## Task goal
Return each record word for word, keeping none of its pictures.

## Source information
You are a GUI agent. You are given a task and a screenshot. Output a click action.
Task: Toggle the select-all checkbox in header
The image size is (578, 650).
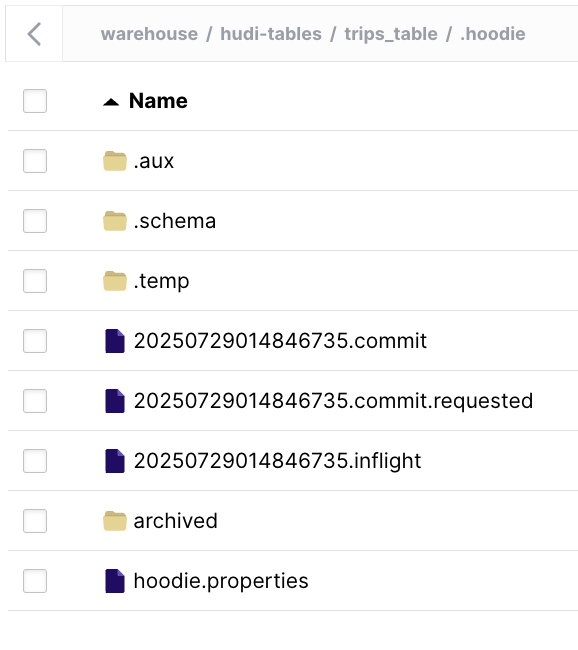(35, 101)
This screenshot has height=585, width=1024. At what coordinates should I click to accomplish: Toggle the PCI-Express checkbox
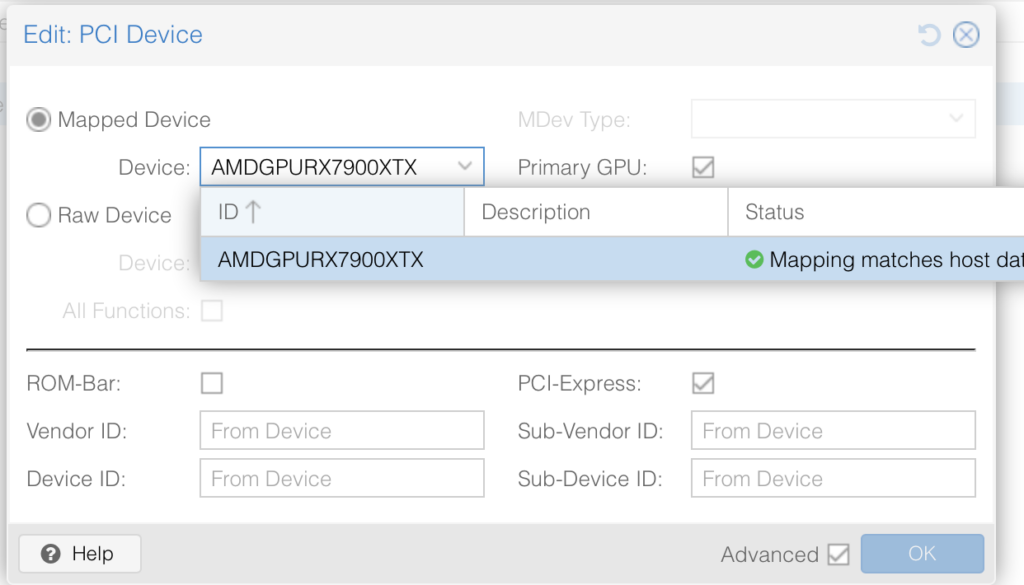pos(703,383)
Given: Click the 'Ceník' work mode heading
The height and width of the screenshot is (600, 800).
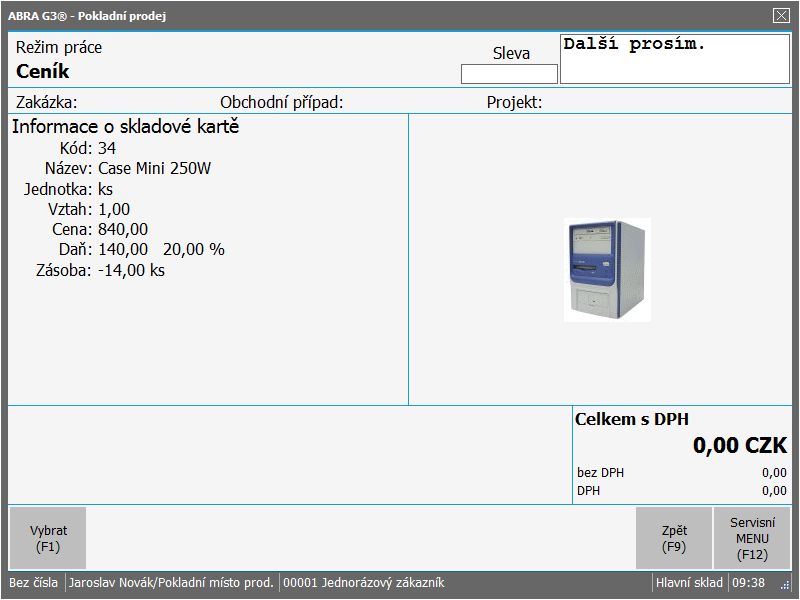Looking at the screenshot, I should pos(43,72).
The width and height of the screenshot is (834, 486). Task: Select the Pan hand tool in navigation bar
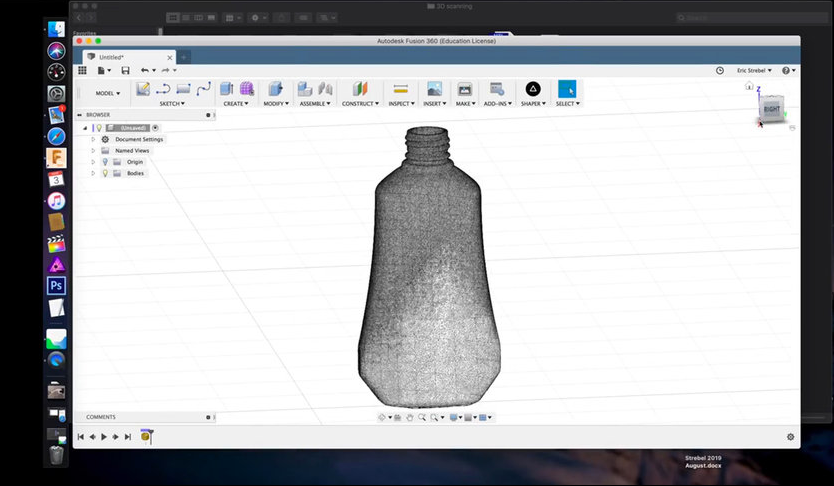pyautogui.click(x=410, y=417)
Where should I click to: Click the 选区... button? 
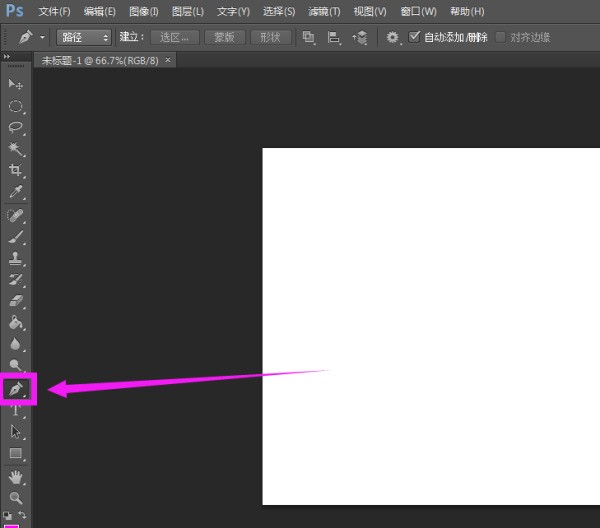(175, 37)
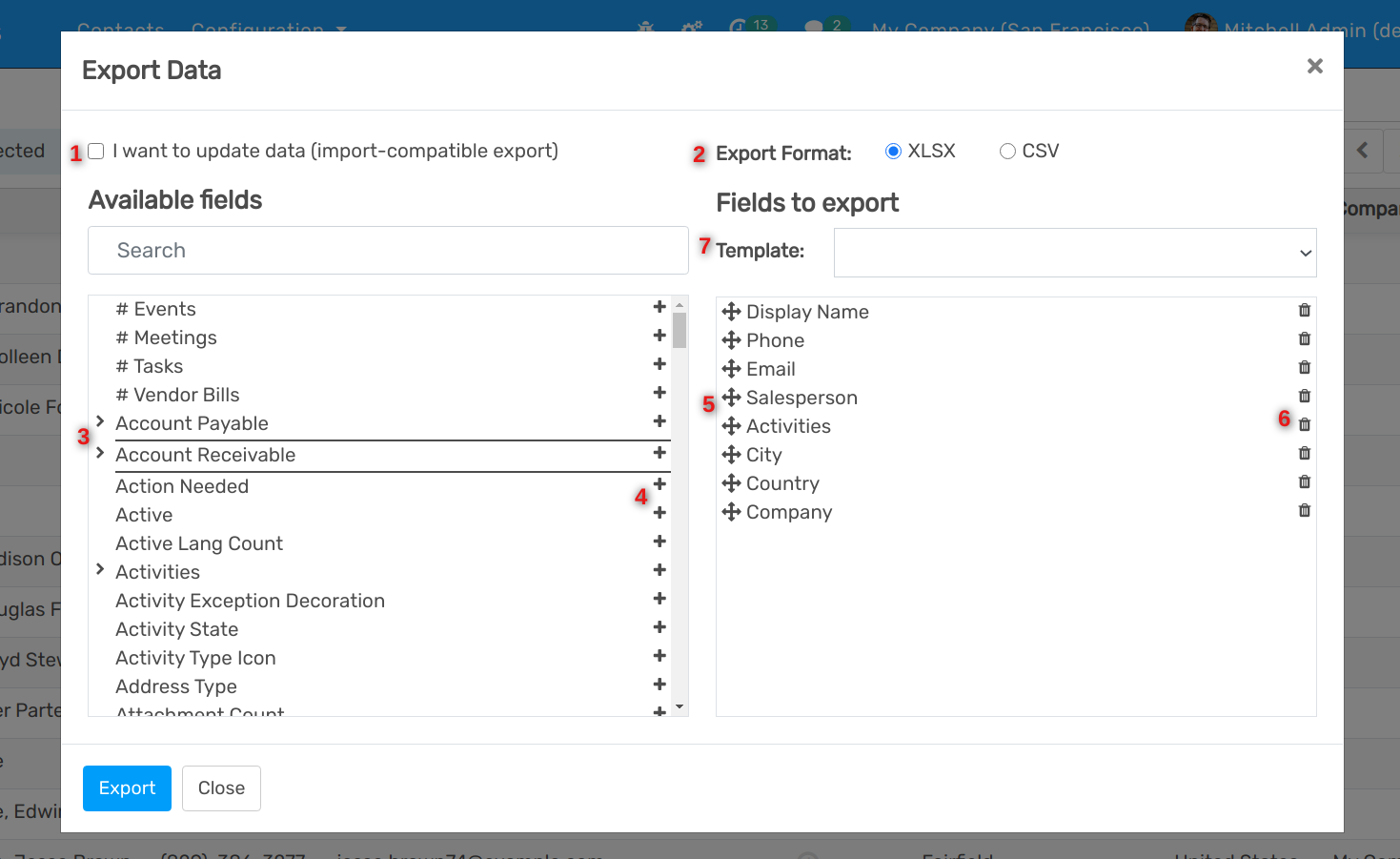Click the Discuss messages icon showing 2
Screen dimensions: 1400x859
coord(815,25)
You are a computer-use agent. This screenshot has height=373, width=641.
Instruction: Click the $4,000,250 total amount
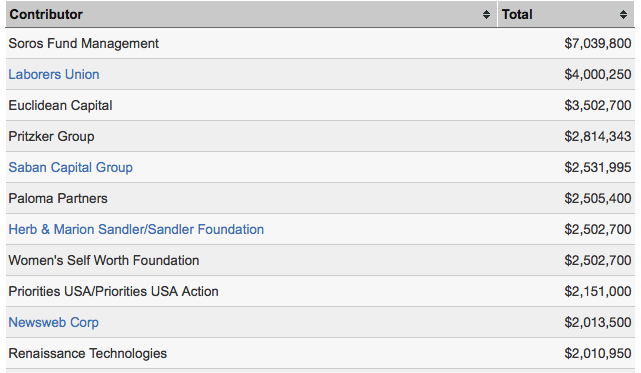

## Response below
You are a GUI agent. You are given a task and a screenshot. Output a click action.
Task: Toggle the select-all checkbox in header
The image size is (578, 650).
(35, 101)
This screenshot has height=585, width=1024. At what coordinates should I click to accomplish: Toggle the PCI-Express checkbox
pos(703,383)
Given: Click the 'Ceník' work mode heading
The height and width of the screenshot is (600, 800).
Looking at the screenshot, I should pos(43,72).
The width and height of the screenshot is (834, 486). Task: Select the Pan hand tool in navigation bar
pyautogui.click(x=410, y=417)
Where should I click to: Click the 选区... button? 
(175, 37)
Click the Discuss messages icon showing 2
Screen dimensions: 1400x859
coord(815,25)
You are a computer-use agent. This screenshot has height=373, width=641.
Instruction: Click the $4,000,250 total amount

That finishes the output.